■ **Activity**
List each line of the data that holds the string "agent", please.

(Stored records)
━━━━━━━━━━━━━━━━

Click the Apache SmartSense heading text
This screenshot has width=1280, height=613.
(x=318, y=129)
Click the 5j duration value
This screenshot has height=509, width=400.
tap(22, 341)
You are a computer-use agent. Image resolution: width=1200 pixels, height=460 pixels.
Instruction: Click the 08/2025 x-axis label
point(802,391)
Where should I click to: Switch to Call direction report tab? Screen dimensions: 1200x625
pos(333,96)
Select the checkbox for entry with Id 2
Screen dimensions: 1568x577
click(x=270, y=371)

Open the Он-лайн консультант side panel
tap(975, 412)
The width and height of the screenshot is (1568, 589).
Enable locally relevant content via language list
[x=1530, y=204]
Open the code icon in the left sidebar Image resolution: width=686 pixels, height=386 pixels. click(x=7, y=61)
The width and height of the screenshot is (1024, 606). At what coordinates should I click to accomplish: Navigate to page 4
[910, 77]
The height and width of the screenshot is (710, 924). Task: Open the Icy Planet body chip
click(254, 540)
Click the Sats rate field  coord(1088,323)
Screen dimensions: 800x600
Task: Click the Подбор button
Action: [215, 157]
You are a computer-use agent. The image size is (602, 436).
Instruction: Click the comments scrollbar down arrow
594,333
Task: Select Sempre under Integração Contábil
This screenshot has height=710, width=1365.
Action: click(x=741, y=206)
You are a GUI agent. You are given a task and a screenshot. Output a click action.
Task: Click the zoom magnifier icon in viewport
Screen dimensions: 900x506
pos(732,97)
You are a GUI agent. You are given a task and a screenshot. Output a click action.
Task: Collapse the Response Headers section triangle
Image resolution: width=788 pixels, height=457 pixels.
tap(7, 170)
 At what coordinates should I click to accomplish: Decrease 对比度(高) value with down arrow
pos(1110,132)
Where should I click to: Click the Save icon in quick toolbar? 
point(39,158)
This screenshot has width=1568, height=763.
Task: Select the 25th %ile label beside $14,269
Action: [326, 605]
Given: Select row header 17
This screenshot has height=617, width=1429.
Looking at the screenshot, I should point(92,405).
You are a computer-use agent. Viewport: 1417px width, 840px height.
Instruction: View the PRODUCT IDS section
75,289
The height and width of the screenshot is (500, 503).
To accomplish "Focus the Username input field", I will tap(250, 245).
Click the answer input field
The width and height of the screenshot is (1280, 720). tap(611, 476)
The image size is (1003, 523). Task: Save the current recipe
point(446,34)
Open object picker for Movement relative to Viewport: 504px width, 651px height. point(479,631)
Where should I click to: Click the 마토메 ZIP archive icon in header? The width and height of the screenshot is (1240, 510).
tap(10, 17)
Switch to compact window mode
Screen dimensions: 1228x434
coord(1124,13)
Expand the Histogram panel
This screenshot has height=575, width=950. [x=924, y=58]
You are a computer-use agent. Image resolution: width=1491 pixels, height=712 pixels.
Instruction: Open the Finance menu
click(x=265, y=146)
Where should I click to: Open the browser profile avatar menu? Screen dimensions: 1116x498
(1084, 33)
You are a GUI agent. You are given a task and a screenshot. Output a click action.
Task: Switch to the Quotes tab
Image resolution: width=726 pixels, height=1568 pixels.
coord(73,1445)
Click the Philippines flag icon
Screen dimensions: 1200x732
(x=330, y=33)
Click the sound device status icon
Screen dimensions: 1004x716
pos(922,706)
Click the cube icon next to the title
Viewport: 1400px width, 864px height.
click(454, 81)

━━━━━━━━━━━━━━━━

■ **Written response**
You are a computer-use agent. Image resolution: width=1200 pixels, height=460 pixels.
You are a computer-use agent. The image size is (602, 436).
You are a GUI agent. You are given a task and a screenshot. Output a click action.
You are a GUI agent. You are given a task and a screenshot. Output a click action.
You are a computer-use agent. Viewport: 1417px width, 840px height.
You are a computer-use agent. Image resolution: width=1491 pixels, height=712 pixels.
You are a GUI agent. You are given a task and a screenshot. Output a click action.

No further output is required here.